Mons. Paweł Malecha
In materia di contratti il codice di diritto canonico, al can. 1290, rinvia alle norme di diritto civile vigenti in ciascun Paese, tranne che «siano contrarie al diritto divino o che il diritto canonico disponga diversamente».
Tale fenomeno del rinvio alla legge civile o della sua canonizzazione è in realtà sempre esistito nella vita della Chiesa, soprattutto in riferimento ai beni temporali, perché si tratta di materia oggetto di minuziose disposizioni da parte degli ordinamenti civili, le quali cambiano da Paese a Paese.
Si tratta anche di settore, in cui lo Stato non riconosce facilmente la competenza della Chiesa.
Pertanto, in Italia è stata recepita nell’ordinamento canonico, con i limiti indicati al can. 1290, la nozione di contratto così come definita nel codice civile italiano.
I contratti stessi possono assumere diverse forme, come per esempio l’alienazione, il comodato, il mutuo, la locazione, la sponsorizzazione, ecc.
Ma è tutelato in modo particolare soltanto il contratto di alienazione; ciò avviene principalmente per due motivi:
1) gli interventi della legislazione canonica sui beni temporali hanno avuto da sempre come finalità la regolamentazione degli atti di alienazione, affinché tali beni non ritornassero all’uso profano (c.d. concetto di inalienabilità dei beni ecclesiastici) e 2) la preoccupazione che il patrimonio della Chiesa non venisse ridotto ad nihilum.
Va ricordato – in riferimento ai miei precedenti interventi su Chiesa oggi – che gli atti di alienazione riguardano solo quelli che hanno come oggetto i beni ecclesiastici assegnati legittimamente al patrimonio stabile e il cui valore superi la somma fissata dal diritto (cf. can. 1291).
Per questi atti si richiede – per la validità – la licenza dell’autorità competente.
Il legislatore canonico prevede un rimedio per le alienazioni civilmente valide, ma invalide per omissione delle debite formalità canoniche.

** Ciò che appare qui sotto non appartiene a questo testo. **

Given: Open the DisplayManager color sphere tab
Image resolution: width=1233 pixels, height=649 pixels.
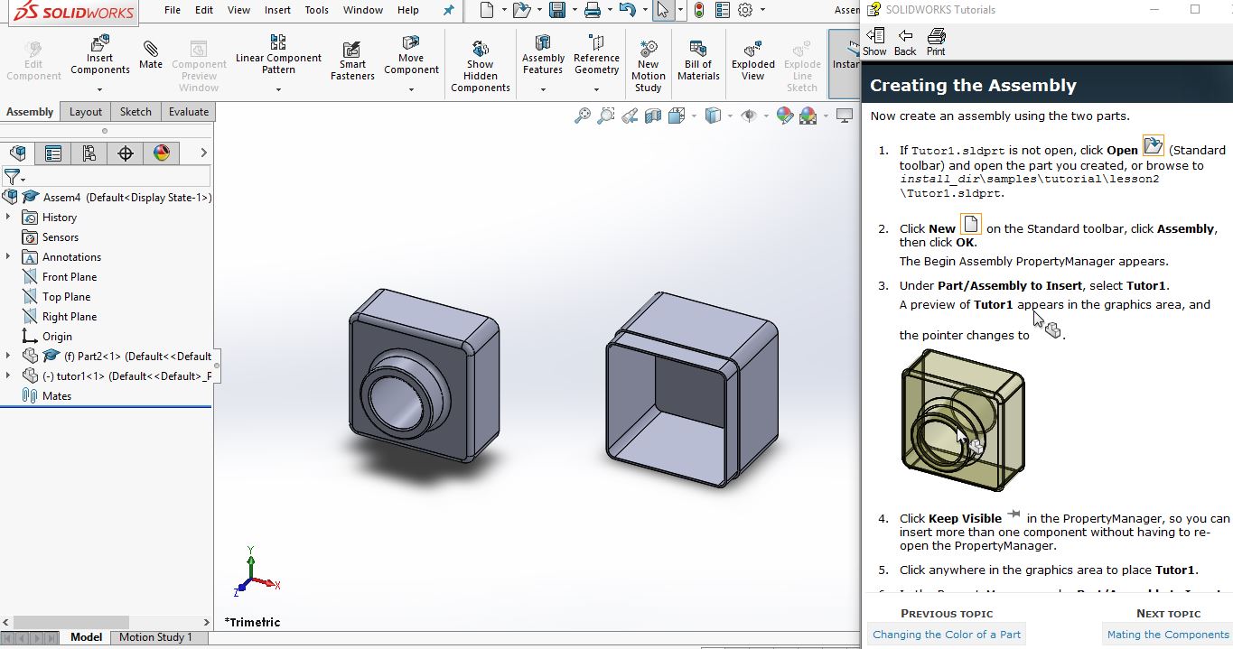Looking at the screenshot, I should click(x=162, y=153).
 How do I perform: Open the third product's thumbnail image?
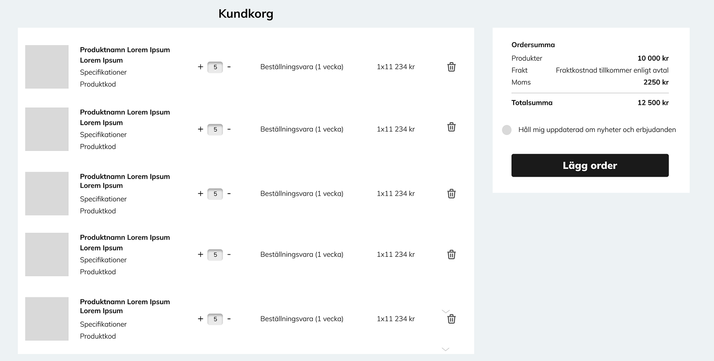[x=47, y=194]
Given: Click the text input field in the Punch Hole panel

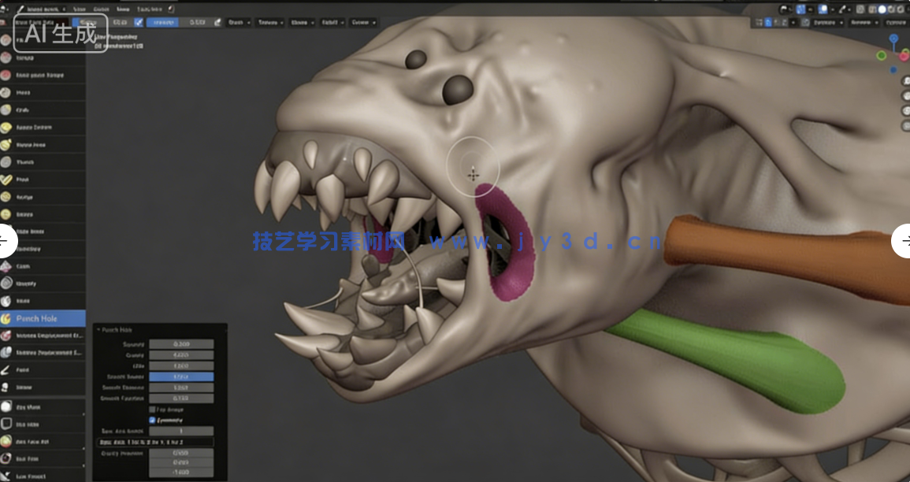Looking at the screenshot, I should coord(158,442).

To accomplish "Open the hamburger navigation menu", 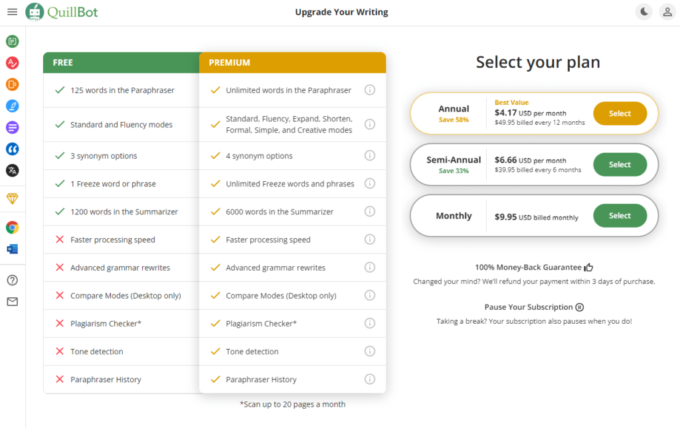I will tap(12, 12).
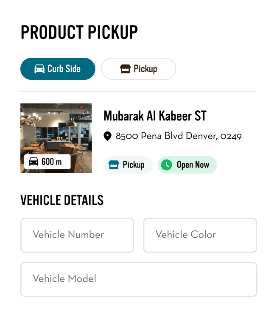The image size is (277, 314).
Task: Click the storefront icon in the teal Pickup badge
Action: [x=114, y=165]
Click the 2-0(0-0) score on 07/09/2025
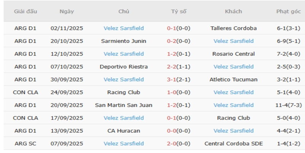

Infatti, il codice di diritto canonico, al can. 1296, prende in considerazione tale eventualità, considerando un’azione personale o reale per recuperare i beni alienati invalidamente dal punto di vista canonico.
In effetti, non si esclude la possibilità di annullare civilmente il contratto di alienazione posto in essere senza le dovute solennità canoniche.
Nulla, invece, si prevede per gli atti di amministrazione che siano validi civilmente, ma invalidi canonicamente e nulla si contempla per contratti diversi dall’alienazione.
Per quanto riguarda l’Italia, va messo in evidenza che, con l’art. 7.5 dell’Accordo del 18 febbraio 1984 di revisione del Concordato Lateranense, lo Stato italiano ha riconosciuto che «l’amministrazione dei beni appartenenti agli enti ecclesiastici è soggetta ai controlli previsti dal diritto canonico».
Non vi è quindi dubbio che l’ordinamento giuridico italiano dia rilevanza a tali controlli.
Oltre a ciò, all’art. 18 della legge del 20 maggio 1985, n. 222, intitolata Disposizioni sugli enti e beni ecclesiastici in Italia e per il sostentamento del clero cattolico in servizio nelle diocesi, viene stabilito che «ai fini dell’invalidità o inefficacia di negozi giuridici posti in essere da enti ecclesiastici non possono essere opposte a terzi, che non ne fossero a conoscenza, le limitazioni dei poteri di rappresentanza o l’omissione di controlli canonici che non risultino dal codice di diritto canonico o dal registro delle persone giuridiche».
Questa è evidentemente una normativa speciale che viene richiamata dal codice civile all’art. 831, con il quale si dispone che i beni degli enti ecclesiastici sono assoggettati alle norme dello stesso codice, in quanto non diversamente disposto dalle leggi che li riguardano.
In conclusione, va ribadito che l’alienazione dei beni ecclesiastici, se priva delle necessarie formalità canoniche, è da ritenersi invalida per il diritto canonico e annullabile per il diritto civile.
Va infine precisato che l’annullabilità civile concerne soltanto gli enti ecclesiastici civilmente riconosciuti e iscritti nel registro delle persone giuridiche.
L’annullamento del negozio giuridico, tuttavia, non avviene automaticamente, ma dietro una specifica richiesta di parte, presentata entro il termine stabilito dalla legge (cf. art. 1442 del codice civile).